Details
-
Type:
Bug
-
Status: Resolved
-
Priority:
Critical
-
Resolution: Incomplete
-
Affects Version/s: CDH3u2
-
Fix Version/s: None
-
Component/s: HDFS
-
Labels:None
-
Environment:CentOS 5.5, JDK 1.6.0_21, CDH3u2, CDH2u2
Description
We have an older cluster of 40 nodes which runs CDH2 (Hadoop 0.20.1) and we need to DistCp data/files from this cluster, over to a newer cluster which runs CDH3u2 (Hadoop 0.20.2).
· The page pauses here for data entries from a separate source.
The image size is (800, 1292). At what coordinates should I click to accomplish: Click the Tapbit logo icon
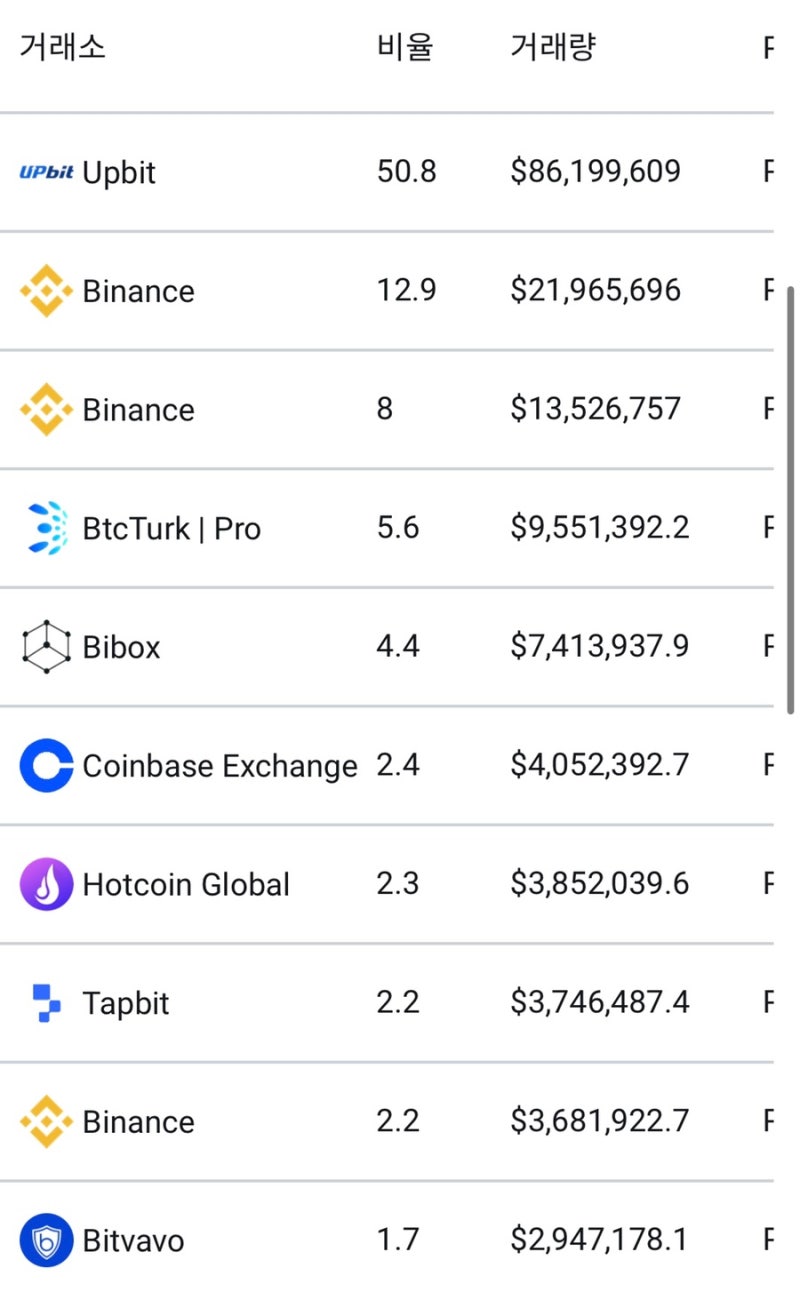[x=46, y=1003]
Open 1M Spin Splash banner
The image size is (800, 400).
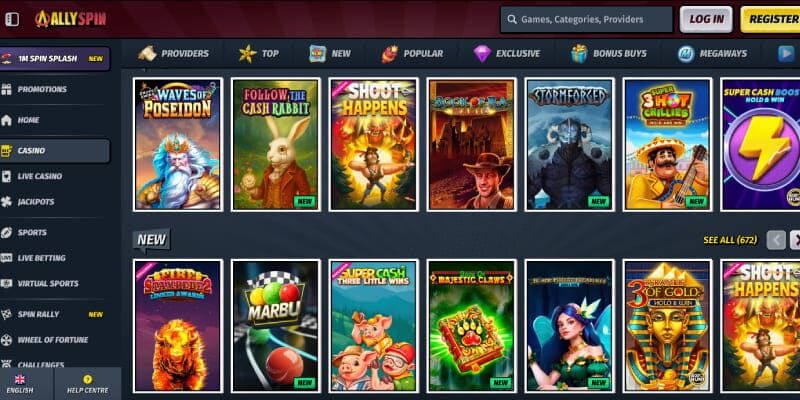(55, 59)
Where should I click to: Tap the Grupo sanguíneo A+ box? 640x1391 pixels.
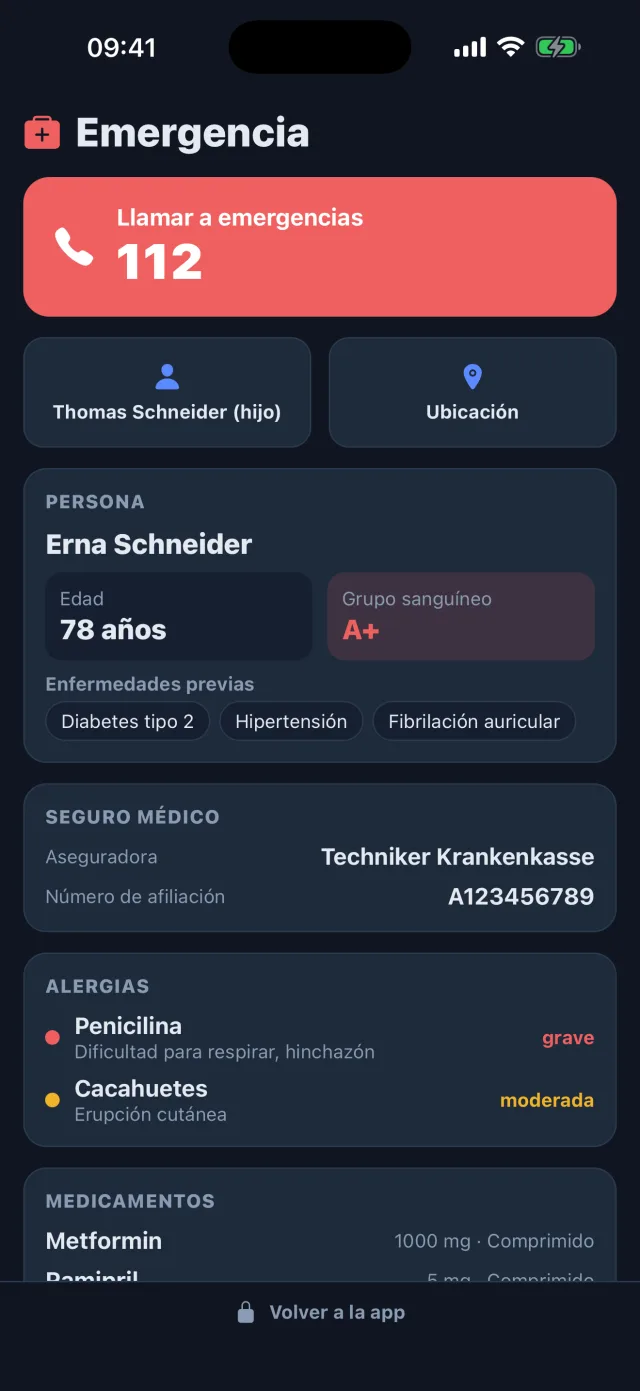tap(461, 616)
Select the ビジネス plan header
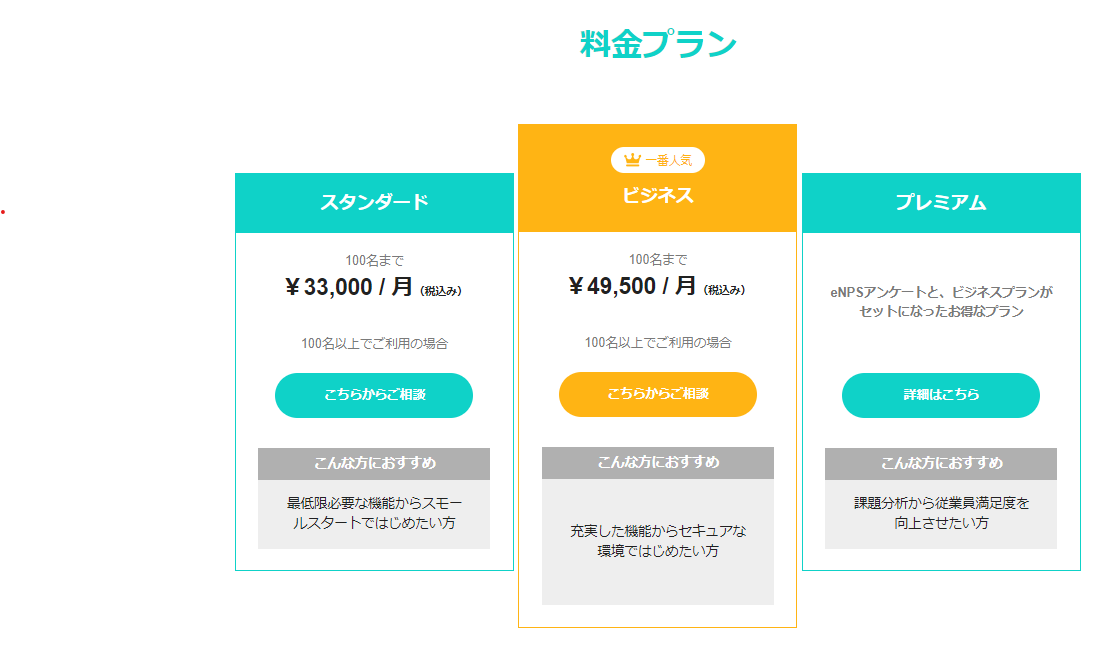The height and width of the screenshot is (646, 1105). pos(657,195)
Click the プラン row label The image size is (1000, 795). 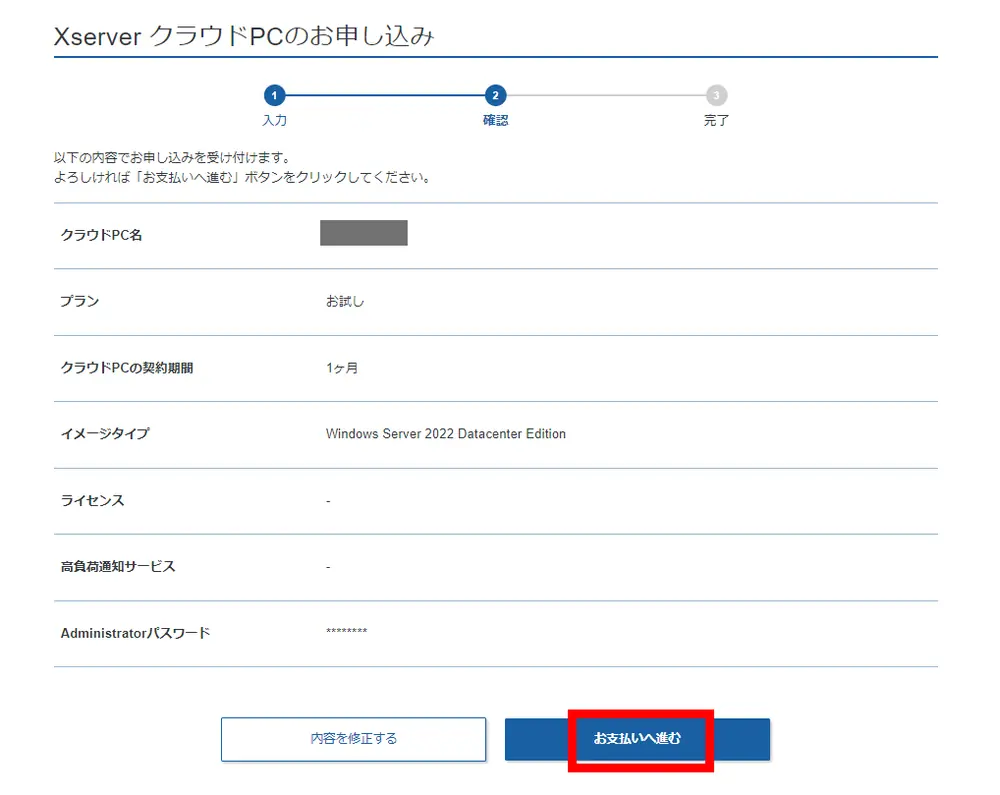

Both environments use CentOS 5.5 and JDK 1.6.0_21.
When we tried DistCP between these cluster (hadoop distcp hftp://<40-Node-Old-Cluster>:50070/<Folder>/ hdfs://<29-Node-New-Cluster>:8020/<Folder>/) the job fails after certain time with JT exception:
java.io.IOException: Copied: 24 Skipped: 0 Failed: 1 at org.apache.hadoop.tools.DistCp$CopyFilesMapper.close(DistCp.java:582) at org.apache.hadoop.mapred.MapRunner.run(MapRunner.java:57) at org.apache.hadoop.mapred.MapTask.runOldMapper(MapTask.java:391) at org.apache.hadoop.mapred.MapTask.run(MapTask.java:325) at org.apache.hadoop.mapred.Child$4.run(Child.java:270) at java.security.AccessController.doPrivileged(Native Method) at javax.security.auth.Subject.doAs(Subject.java:396) at org.apache.hadoop.security.UserGroupInformation.doAs(UserGroupInformation.java:1127) at org.apache.hadoop.mapred.Child.main(Child.java:264)
At the more lower level in the task attempts, I see this error:
2011-11-23 18:45:17,546 INFO org.apache.hadoop.tools.
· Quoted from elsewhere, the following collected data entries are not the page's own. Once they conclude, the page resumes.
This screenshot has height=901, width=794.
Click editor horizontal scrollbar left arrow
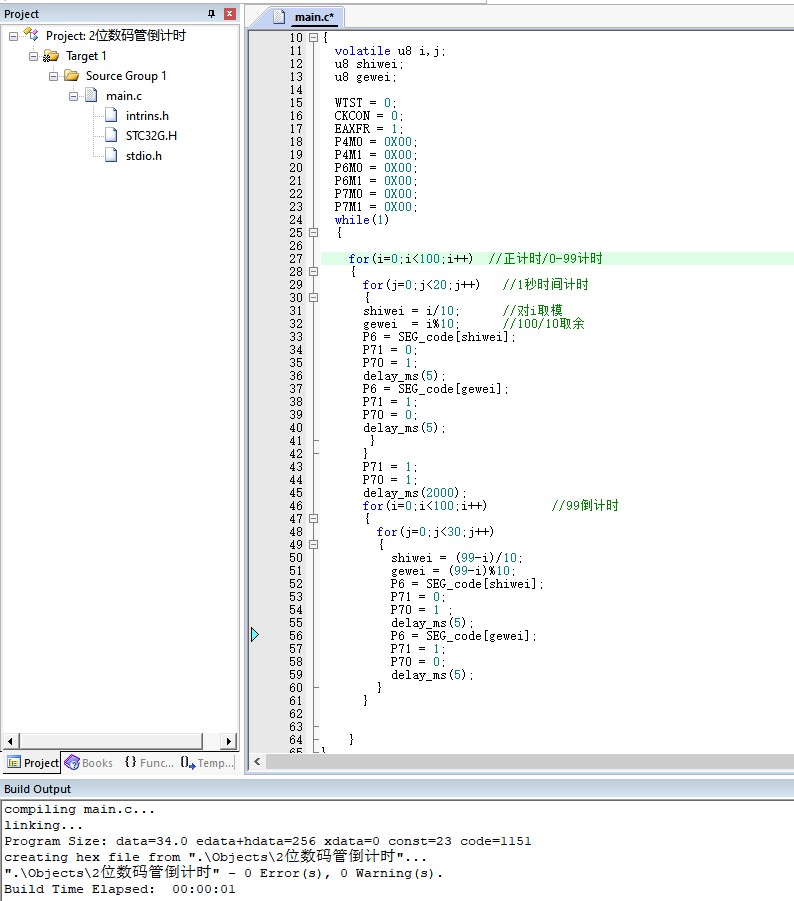click(x=257, y=762)
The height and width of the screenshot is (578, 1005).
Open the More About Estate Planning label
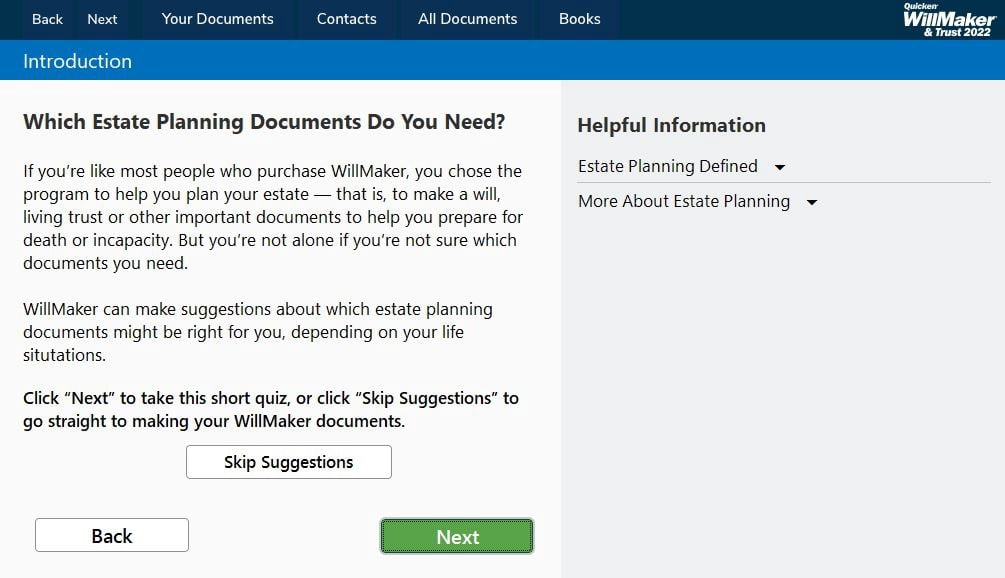[x=683, y=201]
DistCp: FAIL cloud401.ws0-all-servers.2011-11-22-11.seq : java.io.IOException: File size not matched: copied 55836672 bytes (53.2m) to tmpfile (=hdfs://<29-Node-New-Cluster>:8020/<folder>/<file.name>) but expected 309896332 bytes (295.5m) from hftp://<40-Node-Old-Cluster>:50070/<folder>/<file.name>
We tried the same exercise between 2 clusters that have similar Hadoop versions (both with CDH2 or CDH3u2) and the DistCP works perfectly fine on both occasions. The DistCP fails only in case the target version was CDH3u2 and source was CDH2 (we don't have other types of environments).
The original DistCP we tried was for about 2TB data (and we need to do about 50TB total) and it failed. We tried a smaller 50GB test transfer and it succeeded, although there were several tasks that failed with the same kind of errors, the JT submitted retry attempts (after 2 or in some cases 3rd attempt), the job finished successfully. When the data volume increases, the job fails totally.
Please let me know if you would need any other details. Any help you can provide is greatly appreciated.
- Karthik